The survey results came as the S&P 500 closed nearly 20 percent lower at the end of 2022 than in the year prior, marking the stock market’s worst overall performance since 2008, and record gas prices caused mass panic.
Meanwhile, the continued slow economic growth, a near anomaly in the broad American historical context, is exacerbated by massive government spending on various policies and programs.
That’s the view of Brian Domitrovic, a professor of economic history at Sam Houston State University in Texas. The period of slow economic growth in which the country now finds itself mired is reminiscent of the 1970s, a decade widely associated with stagnation, Domitrovic believes.

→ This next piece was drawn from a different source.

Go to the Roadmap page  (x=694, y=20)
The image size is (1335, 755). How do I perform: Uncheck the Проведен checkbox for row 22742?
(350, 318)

“We had slow growth for a dozen years after 1969, and we also had very short price appreciation in the 1970s, and there was kind of a widespread understanding that nobody had any real solutions that were very good or plausible,” Domitrovic told The Epoch Times.
Power of the Purse
While there are clear parallels, what makes prospects for the coming year even more dismal is the extremely high rate of government spending, he said. Although this is not a new phenomenon, and spending was quite high even under the Republican presidency of George W. Bush back in 2001, the Biden administration’s fiscal profligacy is a game-changer and is not offset by the economic growth that acted as a partial brake on such huge spending in the past, Domitrovic argued.
“When you look at the spending in the 1980s, it went up to 24 percent of GDP from the previous high of 19 percent. That was in the context of racing GDP growth beginning in 1983. We have slow growth now,” he said.
The National Defense Authorization Act (NDAA) allocates $857.9 billion for various departments and programs in fiscal year 2023, including numerous imperatives not strictly related to the defense of America’s borders, such as $800 million for the Ukraine Security Assistance Initiative, $165.3 million for “the continued training and equipping of vetted Syrian groups and individuals,” an independent assessment of the U.S. role in training, advising, and equipping the Somalian military, and the establishment of a “Civilian Protection Center of Excellence” which will serve as “the focal point for matters related to civilian casualties and other forms of civilian harm resulting from military operations involving United States Armed Forces.”
Fuel to the Fire
The massive spending envisioned in the NDAA is among several packages and programs of historical proportions, including notably the Consolidated Appropriations Act 2023 signed by President Joe Biden on Dec. 29, which channels $1.7 trillion in fiscal year 2023 to a host of spending programs.
Another initiative is the Biden administration’s Inflation Reduction Act, which ended up being a slimmed-down version of the president’s $2 trillion Build Back Better Act. It legislation authorized about $433 billion in new spending.
While some features of the economic landscape are familiar from past administrations, the Biden administration is engineering a set of fiscal circumstances virtually without precedent, Domitrovic believes.
“The change is spending. Unprecedented increases in government spending are certainly very recession-oriented. The function of such spending is to cause recessions, since government spending takes up resources that are in the economy,” he said.
Domitrovic sees a further negative factor in the corralling, through government contracts, of citizens who would otherwise be working in the private sector and contributing to GDP growth.
“You make government contracts to take people out and busy them with government work. That’s negative economically, and then you buy their stuff instead of the real market action of the private sector. It’s all dedicated to eliminating resources from the private economy and making those resources inert in real economic transactions. That’s what a recession is,” Domitrovic said.
“Capital interacts with labor to create production. But businesses are becoming more reluctant to commit to capital and labor, and you’re seeing these big layoffs at Amazon. Keep removing resources from the economy, that’s a great way to start a recession,” he added.